论文:LightTrack: A Generic Framework for Online Top-Down Human Pose Tracking

Github: https://github.com/Guanghan/lighttrack

 

京东的一篇cvpr2019

 

论文提出了轻量级的多目标跟踪框架LightTrack。包含YOLOV3的目标检测,基于CPN_res101,MSRA152,mobile_deconv这3个网络种任意一个的关键点检测,基于SGCN的人体姿势匹配。整体结构是一种自上而下的结构。

 

主要贡献:

  1. 提出了一个通用的基于自上而下的骨架跟踪框架。
  2. 提出了SGCN作为一个REID模块进行姿势跟踪。
  3. 根据各种不同的设置进行了大量的实验。

 

整体流程:

多目标跟踪之LightTrack_第1张图片

跟踪过程分为主要帧和次要帧。每隔10帧或者目标跟踪丢失的帧算一个主要帧。

在主要帧中,首先使用YOLOv3进行检测,对检测到的目标进行两边20%的放大。再使用关键点检测模型mobile_deconv获得15个或者17个人体关键点。跟踪匹配过程同时考虑了空间相关性(spatial consistency)和姿势相关性(pose consistency)。然后首先使用IOU进行ID的匹配,如果没有匹配上的返回-1,再使用关键点的特征进行匹配。如果还是没有匹配上,就将该目标的ID+1,作为一个新的目标。

在次要帧中,只通过关键点进行下一帧的关键点预测,具体首先通过之前帧的关键点得到框。然后使用该得到的框进行关键点的预测,会得到预测的结果和得分。最后通过关键点的预测的得分是否小于规定阈值(0.6),来判断目标是否跟踪丢失,如果一直跟踪的,就在图像上画出跟踪的信息,如果跟踪丢失了,就不在图像上画框了。

整体来看,框检测过程只有关键帧才有,关键点检测所有帧都有,SGCN识别过程也只有关键帧才有。

 

HPE(Human Pose Estimation):

姿态关键点检测部分,作者尝试了CPN_res101,MSRA152,mobile_deconv共3种网络结构。

mobile_deconv的结构:

多目标跟踪之LightTrack_第2张图片

 

Top-Down Pose Tracking Framework

需要重新跟新识别ID的情况:

  1. 之前视频中的人消失,或者遮挡
  2. 新的候选人出现,或者之前视频中消失的人重新出现
  3. 人走路的时候相互遮挡,被当成了1个人
  4. 摄像头的抖动或者变焦导致跟踪失败

多目标跟踪之LightTrack_第3张图片

SGCN(Siamese Graph Convolution Network):

优势:

  1. SGCN提取的特征具有人体姿势的相关性,并且具备可解释性。

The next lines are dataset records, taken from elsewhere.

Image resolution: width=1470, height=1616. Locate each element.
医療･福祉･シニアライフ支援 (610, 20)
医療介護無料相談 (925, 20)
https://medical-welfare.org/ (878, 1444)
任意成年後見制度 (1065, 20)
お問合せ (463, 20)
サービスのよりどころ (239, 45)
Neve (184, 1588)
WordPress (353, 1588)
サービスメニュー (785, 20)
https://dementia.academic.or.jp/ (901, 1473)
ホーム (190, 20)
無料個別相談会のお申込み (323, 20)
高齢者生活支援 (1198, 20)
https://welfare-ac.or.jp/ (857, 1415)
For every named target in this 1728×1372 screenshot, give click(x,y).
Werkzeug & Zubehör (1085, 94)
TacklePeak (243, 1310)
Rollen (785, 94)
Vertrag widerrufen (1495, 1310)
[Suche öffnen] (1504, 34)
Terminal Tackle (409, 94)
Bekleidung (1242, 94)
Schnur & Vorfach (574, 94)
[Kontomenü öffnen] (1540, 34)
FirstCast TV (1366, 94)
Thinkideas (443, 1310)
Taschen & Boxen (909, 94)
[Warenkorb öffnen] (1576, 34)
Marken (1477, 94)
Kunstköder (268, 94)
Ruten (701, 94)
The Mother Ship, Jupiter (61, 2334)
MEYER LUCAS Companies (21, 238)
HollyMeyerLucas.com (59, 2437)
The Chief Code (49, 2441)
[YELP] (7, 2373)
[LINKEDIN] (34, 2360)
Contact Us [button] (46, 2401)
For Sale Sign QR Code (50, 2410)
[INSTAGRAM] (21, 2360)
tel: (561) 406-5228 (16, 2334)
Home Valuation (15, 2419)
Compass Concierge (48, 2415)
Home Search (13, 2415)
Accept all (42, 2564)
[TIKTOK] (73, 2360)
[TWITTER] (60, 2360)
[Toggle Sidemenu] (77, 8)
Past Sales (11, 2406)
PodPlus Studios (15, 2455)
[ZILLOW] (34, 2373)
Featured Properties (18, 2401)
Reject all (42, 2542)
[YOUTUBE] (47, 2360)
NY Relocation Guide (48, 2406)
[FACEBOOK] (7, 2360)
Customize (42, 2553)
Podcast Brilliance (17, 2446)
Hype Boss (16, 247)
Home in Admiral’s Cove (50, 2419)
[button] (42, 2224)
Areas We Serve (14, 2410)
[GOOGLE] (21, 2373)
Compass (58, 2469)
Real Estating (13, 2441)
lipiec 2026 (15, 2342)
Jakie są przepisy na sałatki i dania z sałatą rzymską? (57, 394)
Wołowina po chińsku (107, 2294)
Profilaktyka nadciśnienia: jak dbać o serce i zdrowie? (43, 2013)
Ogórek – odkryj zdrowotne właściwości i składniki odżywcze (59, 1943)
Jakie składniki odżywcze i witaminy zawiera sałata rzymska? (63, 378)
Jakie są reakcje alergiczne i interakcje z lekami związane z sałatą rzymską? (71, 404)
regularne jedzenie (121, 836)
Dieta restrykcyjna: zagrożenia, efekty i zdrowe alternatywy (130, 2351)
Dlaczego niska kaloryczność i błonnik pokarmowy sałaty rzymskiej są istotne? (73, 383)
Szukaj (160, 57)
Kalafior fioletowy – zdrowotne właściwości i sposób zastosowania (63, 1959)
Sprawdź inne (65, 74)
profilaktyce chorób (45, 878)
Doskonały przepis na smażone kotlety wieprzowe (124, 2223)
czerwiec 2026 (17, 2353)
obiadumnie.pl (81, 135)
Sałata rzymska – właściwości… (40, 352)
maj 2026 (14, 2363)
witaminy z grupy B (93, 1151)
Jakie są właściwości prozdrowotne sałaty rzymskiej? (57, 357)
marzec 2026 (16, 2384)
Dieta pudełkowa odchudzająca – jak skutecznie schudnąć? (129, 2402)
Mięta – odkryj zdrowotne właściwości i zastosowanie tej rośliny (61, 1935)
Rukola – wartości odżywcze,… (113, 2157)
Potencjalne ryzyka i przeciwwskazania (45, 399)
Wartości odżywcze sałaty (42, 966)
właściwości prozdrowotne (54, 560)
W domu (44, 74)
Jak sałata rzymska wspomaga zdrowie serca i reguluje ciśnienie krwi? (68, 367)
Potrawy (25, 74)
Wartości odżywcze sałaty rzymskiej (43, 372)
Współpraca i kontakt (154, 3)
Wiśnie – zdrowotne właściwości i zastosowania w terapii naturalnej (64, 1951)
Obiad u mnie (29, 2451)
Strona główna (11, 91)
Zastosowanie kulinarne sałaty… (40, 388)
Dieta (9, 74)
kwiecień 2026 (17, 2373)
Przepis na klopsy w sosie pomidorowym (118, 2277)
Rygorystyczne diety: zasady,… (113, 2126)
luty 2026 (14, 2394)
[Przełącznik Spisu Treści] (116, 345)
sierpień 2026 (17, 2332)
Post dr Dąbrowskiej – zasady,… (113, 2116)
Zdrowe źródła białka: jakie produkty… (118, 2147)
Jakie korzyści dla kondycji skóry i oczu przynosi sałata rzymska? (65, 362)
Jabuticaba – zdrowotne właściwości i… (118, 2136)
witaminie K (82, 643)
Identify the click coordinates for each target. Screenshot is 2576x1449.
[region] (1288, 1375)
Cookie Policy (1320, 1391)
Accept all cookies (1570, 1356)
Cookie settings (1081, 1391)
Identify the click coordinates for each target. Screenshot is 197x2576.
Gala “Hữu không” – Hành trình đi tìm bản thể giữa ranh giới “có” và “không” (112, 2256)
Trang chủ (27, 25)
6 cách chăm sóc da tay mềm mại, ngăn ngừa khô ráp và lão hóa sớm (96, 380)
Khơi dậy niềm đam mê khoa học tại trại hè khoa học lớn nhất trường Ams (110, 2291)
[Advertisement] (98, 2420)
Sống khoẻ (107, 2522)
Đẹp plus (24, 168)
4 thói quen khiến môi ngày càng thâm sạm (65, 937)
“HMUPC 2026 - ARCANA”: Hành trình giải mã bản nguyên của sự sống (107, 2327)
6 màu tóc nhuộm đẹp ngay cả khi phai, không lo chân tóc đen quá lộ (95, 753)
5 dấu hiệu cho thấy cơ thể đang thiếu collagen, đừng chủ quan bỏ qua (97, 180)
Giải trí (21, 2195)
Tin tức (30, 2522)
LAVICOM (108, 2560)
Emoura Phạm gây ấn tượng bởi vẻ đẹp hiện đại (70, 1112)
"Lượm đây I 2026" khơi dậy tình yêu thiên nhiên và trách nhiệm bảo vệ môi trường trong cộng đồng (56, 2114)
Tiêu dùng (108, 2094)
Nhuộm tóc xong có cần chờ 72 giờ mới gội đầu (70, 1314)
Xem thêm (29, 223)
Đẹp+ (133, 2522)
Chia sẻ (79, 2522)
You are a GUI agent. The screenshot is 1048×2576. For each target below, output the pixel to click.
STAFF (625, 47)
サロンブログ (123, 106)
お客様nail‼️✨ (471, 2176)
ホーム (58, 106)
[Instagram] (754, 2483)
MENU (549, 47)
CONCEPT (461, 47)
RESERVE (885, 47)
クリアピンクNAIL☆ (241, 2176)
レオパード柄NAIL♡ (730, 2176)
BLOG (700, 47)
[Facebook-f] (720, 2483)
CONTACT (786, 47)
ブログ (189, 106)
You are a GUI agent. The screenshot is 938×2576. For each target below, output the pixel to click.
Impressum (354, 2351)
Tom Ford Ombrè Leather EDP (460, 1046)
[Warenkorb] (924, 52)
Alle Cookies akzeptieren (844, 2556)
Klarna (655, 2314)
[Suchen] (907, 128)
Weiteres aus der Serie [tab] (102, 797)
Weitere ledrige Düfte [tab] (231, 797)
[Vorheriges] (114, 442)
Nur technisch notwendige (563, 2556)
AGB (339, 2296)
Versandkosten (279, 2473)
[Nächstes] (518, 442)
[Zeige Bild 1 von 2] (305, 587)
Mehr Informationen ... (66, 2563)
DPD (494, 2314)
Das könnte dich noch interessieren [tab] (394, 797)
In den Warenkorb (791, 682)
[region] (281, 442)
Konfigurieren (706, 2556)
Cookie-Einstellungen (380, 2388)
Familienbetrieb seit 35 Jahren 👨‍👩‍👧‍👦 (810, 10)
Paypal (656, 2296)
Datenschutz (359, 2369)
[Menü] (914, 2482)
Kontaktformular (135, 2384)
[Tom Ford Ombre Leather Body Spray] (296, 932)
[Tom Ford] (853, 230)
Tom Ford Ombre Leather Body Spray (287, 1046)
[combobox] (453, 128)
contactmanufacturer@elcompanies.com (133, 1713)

并且在边界框有很强的关系,对边界框有直接的强制约束。
  2. 通过使用人体关键点可以更好的进行跟踪,得到ROI区域。
  3. 保证了候选区域之间的区分度,可以使用姿势特征做基于骨架的姿势匹配。

多目标跟踪之LightTrack_第4张图片

网络结构代码,

class Model(nn.Module):
    r"""Siamese graph convolutional networks

    Args:
        in_channels (int): Number of channels in the input data
        num_class (int): Number of classes for the classification task
        graph_args (dict): The arguments for building the graph
        edge_importance_weighting (bool): If ``True``, adds a learnable
            importance weighting to the edges of the graph
        **kwargs (optional): Other parameters for graph convolution units

    Shape:
        - Input: :math:`(N, in_channels, T_{in}, V_{in}, M_{in})`
        - Output: :math:`(N, num_class)` where
            :math:`N` is a batch size,
            :math:`T_{in}` is a length of input sequence,
            :math:`V_{in}` is the number of graph nodes,
            :math:`M_{in}` is the number of instance in a frame.
    """

    def __init__(self, in_channels, num_class, graph_args,
                 edge_importance_weighting, **kwargs):
        super().__init__()

        # load graph
        self.graph = Graph(**graph_args)
        A = torch.tensor(self.graph.A, dtype=torch.float32, requires_grad=False)
        self.register_buffer('A', A)

        # build networks
        spatial_kernel_size = A.size(0)
        temporal_kernel_size = 1
        kernel_size = (temporal_kernel_size, spatial_kernel_size)
        self.data_bn = nn.BatchNorm1d(in_channels * A.size(1))
        self.st_gcn_networks = nn.ModuleList((
            st_gcn(in_channels, 64, kernel_size, 1, residual=False, **kwargs),
            st_gcn(64, 64, kernel_size, 1, **kwargs),
        ))
        '''
        st_gcn(64, 64, kernel_size, 1, **kwargs),
        st_gcn(64, 128, kernel_size, 2, **kwargs),
        st_gcn(128, 128, kernel_size, 1, **kwargs),
        st_gcn(128, 128, kernel_size, 1, **kwargs),
        st_gcn(128, 256, kernel_size, 2, **kwargs),
        st_gcn(256, 256, kernel_size, 1, **kwargs),
        st_gcn(256, 512, kernel_size, 1, **kwargs),
        '''

        # initialize parameters for edge importance weighting
        if edge_importance_weighting:
            self.edge_importance = nn.ParameterList([
                nn.Parameter(torch.ones(self.A.size()))
                for i in self.st_gcn_networks
            ])
        else:
            self.edge_importance = [1] * len(self.st_gcn_networks)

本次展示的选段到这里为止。